TASK OBJECTIVE:
Output exactly, with nothing added, the entries from the first line through the line with "Task: Collapse the RCM key node".
[RECORDED INFORMATION — start]
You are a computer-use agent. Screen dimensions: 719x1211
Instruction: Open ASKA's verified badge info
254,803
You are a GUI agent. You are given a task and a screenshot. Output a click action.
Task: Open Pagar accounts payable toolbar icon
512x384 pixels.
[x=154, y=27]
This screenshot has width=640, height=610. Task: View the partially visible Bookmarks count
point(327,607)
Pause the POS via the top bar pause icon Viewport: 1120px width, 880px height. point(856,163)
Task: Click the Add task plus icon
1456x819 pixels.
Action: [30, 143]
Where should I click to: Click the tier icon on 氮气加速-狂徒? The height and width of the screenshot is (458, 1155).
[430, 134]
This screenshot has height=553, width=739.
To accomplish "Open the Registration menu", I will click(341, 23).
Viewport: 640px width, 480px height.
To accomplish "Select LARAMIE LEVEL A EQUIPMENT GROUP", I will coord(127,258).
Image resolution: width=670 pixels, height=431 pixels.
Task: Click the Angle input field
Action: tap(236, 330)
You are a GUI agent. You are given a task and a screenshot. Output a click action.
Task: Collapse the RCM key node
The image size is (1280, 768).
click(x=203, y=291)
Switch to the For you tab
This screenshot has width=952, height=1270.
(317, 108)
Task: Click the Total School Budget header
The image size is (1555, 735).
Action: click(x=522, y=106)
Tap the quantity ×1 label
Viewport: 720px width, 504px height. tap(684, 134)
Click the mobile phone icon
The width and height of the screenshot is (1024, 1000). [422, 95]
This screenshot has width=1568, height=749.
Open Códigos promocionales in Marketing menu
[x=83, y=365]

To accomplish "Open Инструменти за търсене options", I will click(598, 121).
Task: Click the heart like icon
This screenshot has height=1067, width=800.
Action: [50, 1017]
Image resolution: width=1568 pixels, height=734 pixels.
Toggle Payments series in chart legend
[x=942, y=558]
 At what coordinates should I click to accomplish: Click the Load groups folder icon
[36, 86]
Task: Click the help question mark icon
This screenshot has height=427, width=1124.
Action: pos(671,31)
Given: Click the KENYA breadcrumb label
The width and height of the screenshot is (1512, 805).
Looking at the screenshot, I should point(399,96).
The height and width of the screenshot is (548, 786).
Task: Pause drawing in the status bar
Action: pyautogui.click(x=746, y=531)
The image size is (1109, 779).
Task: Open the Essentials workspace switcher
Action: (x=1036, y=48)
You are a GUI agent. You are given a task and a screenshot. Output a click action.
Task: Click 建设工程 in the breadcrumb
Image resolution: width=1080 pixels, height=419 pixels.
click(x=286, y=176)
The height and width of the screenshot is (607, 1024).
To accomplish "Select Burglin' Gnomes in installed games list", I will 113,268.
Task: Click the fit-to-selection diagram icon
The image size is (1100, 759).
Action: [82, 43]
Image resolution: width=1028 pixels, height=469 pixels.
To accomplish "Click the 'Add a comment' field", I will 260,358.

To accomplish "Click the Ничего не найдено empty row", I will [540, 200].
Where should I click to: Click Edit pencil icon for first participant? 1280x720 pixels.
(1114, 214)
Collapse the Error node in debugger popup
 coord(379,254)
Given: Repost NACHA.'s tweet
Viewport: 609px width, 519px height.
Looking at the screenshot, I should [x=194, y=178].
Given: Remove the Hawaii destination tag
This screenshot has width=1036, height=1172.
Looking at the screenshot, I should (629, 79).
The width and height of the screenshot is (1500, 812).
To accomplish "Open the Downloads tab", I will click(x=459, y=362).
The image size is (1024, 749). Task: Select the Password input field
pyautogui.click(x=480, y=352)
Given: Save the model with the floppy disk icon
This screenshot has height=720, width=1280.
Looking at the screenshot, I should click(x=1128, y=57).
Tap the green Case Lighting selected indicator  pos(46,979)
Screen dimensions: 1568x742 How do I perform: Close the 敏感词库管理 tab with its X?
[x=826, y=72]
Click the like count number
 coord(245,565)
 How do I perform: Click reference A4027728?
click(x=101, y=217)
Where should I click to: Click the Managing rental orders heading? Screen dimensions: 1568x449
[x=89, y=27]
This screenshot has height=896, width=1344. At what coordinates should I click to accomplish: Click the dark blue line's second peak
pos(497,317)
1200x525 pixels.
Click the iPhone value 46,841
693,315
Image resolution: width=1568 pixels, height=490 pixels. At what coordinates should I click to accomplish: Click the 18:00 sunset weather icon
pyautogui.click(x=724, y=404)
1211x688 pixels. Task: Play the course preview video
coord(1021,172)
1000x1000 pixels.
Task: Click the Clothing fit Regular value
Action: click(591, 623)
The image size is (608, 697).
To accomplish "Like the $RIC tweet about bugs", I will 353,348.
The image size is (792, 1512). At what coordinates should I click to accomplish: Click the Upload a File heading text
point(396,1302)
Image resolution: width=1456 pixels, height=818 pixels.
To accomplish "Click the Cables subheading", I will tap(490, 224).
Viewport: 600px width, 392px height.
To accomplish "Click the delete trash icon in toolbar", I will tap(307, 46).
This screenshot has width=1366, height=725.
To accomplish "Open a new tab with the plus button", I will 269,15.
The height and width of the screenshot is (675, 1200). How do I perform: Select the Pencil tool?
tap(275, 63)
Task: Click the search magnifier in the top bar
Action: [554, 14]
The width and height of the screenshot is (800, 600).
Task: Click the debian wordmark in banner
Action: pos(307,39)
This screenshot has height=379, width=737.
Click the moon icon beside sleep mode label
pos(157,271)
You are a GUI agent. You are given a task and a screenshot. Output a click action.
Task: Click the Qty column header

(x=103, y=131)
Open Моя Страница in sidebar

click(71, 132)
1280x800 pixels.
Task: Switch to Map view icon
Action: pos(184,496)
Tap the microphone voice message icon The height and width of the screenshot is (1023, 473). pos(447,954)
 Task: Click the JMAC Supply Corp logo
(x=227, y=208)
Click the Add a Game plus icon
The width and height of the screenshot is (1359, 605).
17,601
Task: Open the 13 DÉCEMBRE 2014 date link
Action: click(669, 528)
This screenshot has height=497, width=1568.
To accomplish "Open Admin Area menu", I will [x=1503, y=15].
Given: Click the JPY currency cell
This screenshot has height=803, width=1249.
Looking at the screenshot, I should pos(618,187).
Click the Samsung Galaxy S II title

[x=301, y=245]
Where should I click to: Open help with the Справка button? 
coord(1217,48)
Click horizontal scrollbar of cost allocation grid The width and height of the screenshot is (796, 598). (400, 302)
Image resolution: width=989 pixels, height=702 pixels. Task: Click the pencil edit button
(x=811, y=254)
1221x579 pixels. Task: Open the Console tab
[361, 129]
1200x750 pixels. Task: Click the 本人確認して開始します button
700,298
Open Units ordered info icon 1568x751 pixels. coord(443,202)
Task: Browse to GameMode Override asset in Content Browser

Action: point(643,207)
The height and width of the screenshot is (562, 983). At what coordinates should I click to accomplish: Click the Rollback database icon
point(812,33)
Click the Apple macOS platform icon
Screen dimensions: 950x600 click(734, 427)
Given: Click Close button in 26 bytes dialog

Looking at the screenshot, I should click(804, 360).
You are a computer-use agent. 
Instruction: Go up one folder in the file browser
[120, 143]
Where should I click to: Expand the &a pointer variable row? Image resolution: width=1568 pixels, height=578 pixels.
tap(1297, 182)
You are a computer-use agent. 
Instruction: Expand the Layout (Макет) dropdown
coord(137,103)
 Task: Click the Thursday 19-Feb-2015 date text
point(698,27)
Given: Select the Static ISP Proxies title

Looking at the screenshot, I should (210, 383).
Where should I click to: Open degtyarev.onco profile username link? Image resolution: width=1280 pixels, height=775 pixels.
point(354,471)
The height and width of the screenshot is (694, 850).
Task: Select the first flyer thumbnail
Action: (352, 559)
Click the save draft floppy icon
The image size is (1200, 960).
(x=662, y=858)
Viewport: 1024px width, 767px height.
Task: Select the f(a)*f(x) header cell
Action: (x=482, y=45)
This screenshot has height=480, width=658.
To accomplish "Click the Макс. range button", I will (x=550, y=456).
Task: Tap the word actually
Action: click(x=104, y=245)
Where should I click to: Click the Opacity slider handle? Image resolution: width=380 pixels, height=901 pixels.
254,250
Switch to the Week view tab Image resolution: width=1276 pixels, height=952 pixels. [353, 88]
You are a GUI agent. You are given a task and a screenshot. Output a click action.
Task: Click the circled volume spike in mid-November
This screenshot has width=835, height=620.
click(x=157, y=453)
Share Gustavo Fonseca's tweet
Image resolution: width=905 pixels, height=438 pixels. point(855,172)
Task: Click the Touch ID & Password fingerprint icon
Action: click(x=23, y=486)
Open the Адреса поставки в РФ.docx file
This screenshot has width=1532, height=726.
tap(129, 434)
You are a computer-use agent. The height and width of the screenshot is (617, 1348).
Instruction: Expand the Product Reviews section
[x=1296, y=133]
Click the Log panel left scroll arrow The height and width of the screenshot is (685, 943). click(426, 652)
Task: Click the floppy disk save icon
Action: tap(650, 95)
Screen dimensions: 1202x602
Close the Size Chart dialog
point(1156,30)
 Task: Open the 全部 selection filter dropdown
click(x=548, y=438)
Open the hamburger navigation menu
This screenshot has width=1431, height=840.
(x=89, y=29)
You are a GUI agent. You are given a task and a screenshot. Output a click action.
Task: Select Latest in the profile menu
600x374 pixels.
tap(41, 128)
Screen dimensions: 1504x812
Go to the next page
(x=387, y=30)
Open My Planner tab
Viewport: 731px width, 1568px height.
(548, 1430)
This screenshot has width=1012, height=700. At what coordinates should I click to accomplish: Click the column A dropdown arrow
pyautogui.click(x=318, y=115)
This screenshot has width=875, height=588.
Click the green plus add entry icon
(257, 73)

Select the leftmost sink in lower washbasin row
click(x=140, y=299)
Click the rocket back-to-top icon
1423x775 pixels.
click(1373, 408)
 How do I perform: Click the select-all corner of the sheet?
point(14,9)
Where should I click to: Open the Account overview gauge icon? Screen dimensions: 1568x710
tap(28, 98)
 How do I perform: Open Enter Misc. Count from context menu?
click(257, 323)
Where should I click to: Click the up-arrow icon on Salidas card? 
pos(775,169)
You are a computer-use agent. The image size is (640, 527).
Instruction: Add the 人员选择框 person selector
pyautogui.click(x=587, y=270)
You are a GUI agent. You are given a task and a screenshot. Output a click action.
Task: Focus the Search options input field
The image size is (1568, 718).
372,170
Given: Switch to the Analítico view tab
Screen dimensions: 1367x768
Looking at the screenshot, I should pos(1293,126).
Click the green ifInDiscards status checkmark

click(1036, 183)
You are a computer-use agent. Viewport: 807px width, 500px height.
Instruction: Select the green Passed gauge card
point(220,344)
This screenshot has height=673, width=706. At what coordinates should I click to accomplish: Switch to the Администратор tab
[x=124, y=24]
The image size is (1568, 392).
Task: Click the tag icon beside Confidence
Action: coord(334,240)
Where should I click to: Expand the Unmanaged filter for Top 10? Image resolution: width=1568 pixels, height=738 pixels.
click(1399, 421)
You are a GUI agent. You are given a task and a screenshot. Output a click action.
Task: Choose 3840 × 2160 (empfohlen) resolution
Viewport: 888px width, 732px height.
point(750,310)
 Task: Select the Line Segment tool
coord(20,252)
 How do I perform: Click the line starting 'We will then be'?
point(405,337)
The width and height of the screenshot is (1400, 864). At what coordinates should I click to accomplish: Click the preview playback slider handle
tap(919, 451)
[RECORDED INFORMATION — finish]
OUTPUT FOR THIS EXERCISE:
You are a computer-use agent. Screen dimensions: 719x1211
Instruction: Open ASKA's verified badge info
254,803
You are a GUI agent. You are given a task and a screenshot. Output a click action.
Task: Open Pagar accounts payable toolbar icon
512x384 pixels.
[x=154, y=27]
This screenshot has width=640, height=610. Task: View the partially visible Bookmarks count
point(327,607)
Pause the POS via the top bar pause icon Viewport: 1120px width, 880px height. point(856,163)
Task: Click the Add task plus icon
1456x819 pixels.
Action: [30, 143]
Where should I click to: Click the tier icon on 氮气加速-狂徒? The height and width of the screenshot is (458, 1155).
[430, 134]
This screenshot has height=553, width=739.
To accomplish "Open the Registration menu", I will click(341, 23).
Viewport: 640px width, 480px height.
To accomplish "Select LARAMIE LEVEL A EQUIPMENT GROUP", I will coord(127,258).
Image resolution: width=670 pixels, height=431 pixels.
Task: Click the Angle input field
Action: tap(236, 330)
You are a GUI agent. You are given a task and a screenshot. Output a click action.
Task: Collapse the RCM key node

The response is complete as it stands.